Trecho selecionado
Se Ilda Rugai Delicato fizesse um filme de sua vida, certamente teria trilha sonora italiana, muito romantismo e, principalmente, cenas de cultura. Não poderiam faltar cantores de ópera, personagens românticos em Veneza e dedicação à língua italiana. Apaixonada por tudo que inspire a cultura, ela é a primeira presidente eleita da Sociedade Italiana Dante Alighieri, que comemora o seu centenário no dia 7 de outubro.

Ela também se dedica a ministrar aulas de italiano há 12 anos na sociedade e a coordenar um coral de pupilos sedentos por informações de seus antepassados que moravam na Europa. “A maioria dos alunos descende de italianos e quer resgatar suas raízes. Alguns até choram ao ouvir uma música ou lembrar de palavras que os avós costumavam dizer em italiano”, conta.

Tarefa curta
Continue o texto sobre Ilda Rugai Delicato a partir da última frase apresentada. A listagem é um material à parte e não pertence ao texto sobre Ilda Rugai Delicato.

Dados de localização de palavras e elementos
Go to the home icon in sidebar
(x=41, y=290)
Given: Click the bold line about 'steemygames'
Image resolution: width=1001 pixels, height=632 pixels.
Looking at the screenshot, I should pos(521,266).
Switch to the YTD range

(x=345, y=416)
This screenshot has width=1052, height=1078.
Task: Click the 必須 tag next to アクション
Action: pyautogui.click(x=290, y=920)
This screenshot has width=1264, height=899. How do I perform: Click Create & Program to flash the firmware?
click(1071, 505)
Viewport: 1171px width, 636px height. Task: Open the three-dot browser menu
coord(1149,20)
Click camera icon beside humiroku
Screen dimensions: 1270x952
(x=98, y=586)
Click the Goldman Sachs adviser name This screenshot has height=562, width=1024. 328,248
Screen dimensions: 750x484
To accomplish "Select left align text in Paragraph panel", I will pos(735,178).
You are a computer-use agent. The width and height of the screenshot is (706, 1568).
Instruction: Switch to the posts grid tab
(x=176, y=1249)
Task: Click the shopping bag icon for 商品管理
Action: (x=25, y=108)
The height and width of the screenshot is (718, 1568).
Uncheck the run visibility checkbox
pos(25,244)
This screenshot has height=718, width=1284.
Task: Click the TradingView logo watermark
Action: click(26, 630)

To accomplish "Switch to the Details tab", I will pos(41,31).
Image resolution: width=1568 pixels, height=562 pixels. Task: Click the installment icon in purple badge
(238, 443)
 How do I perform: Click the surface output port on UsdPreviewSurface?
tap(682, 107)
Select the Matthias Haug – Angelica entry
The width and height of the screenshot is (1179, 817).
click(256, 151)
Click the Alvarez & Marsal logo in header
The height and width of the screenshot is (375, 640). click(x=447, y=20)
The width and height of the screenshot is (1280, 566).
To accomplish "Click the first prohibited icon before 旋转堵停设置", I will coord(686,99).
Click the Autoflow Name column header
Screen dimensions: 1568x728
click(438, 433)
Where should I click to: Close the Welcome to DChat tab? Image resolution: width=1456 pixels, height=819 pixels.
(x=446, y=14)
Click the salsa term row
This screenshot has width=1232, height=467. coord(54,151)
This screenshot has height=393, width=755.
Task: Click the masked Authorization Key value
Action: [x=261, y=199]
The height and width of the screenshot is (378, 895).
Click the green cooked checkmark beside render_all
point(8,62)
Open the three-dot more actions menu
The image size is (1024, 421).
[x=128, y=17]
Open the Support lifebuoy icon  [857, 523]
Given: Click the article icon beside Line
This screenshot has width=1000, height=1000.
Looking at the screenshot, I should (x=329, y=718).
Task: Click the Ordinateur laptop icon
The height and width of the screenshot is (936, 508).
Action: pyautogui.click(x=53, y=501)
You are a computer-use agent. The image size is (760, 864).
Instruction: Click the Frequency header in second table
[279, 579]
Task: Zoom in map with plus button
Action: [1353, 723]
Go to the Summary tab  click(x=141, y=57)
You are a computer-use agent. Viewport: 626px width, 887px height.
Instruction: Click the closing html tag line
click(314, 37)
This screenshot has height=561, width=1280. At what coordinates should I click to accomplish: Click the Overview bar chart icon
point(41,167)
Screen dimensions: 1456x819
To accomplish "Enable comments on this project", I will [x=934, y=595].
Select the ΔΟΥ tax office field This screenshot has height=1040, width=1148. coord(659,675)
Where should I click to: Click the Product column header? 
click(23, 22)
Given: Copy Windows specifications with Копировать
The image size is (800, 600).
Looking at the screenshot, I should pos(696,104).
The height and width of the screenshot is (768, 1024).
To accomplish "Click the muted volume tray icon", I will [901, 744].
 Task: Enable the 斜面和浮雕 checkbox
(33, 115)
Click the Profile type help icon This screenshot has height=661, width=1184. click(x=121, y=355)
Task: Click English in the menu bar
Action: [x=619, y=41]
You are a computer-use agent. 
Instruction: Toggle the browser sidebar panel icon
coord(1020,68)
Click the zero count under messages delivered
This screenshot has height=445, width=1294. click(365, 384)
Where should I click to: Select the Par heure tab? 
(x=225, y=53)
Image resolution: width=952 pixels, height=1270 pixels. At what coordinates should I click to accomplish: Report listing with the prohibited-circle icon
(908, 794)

Resultado do exercício
Se não bastasse, ela é tradutora pública e intérprete de italiano. Em sua casa, os livros e a música têm espaço privilegiado. Ela guarda em uma pequena biblioteca os CDs de cantores italianos. Um dos preferidos? Luciano Pavarotti, claro.

Não é por acaso que a italiana se diz amante da cultura. Ela nasceu na mesma cidade do criador do personagem Pinóquio, Carlo Collodi. Veio morar no Brasil quando tinha apenas 4 anos, junto com os pais e a irmã. A ascendência européia manteve-se na família, já que Ilda casou-se com Angelo Delicato, filho de italianos. A família tem papel muito importante na sua vida. Como boa italiana, ela não dispensa passar os domingos na presença dos filhos e marido.

Romântica por natureza, ela tem boas lembranças da época em que conheceu o marido. Ele se apaixonou por Ilda em um baile, mas sem que ela percebesse. A partir daquele dia, o apaixonado jogou um botão de rosa na janela do seu quarto, todas as noites, durante quase um ano. Sem saber quem era o galanteador, Ilda suspirava por um amor secreto.

Em sua casa, em uma sala que gosta de ler e ouvir música, Ilda relembrou essa e outras histórias ao conversar com o Jornal da Cidade. Leia a entrevista a seguir.

Jornal da Cidade - Onde a senhora nasceu?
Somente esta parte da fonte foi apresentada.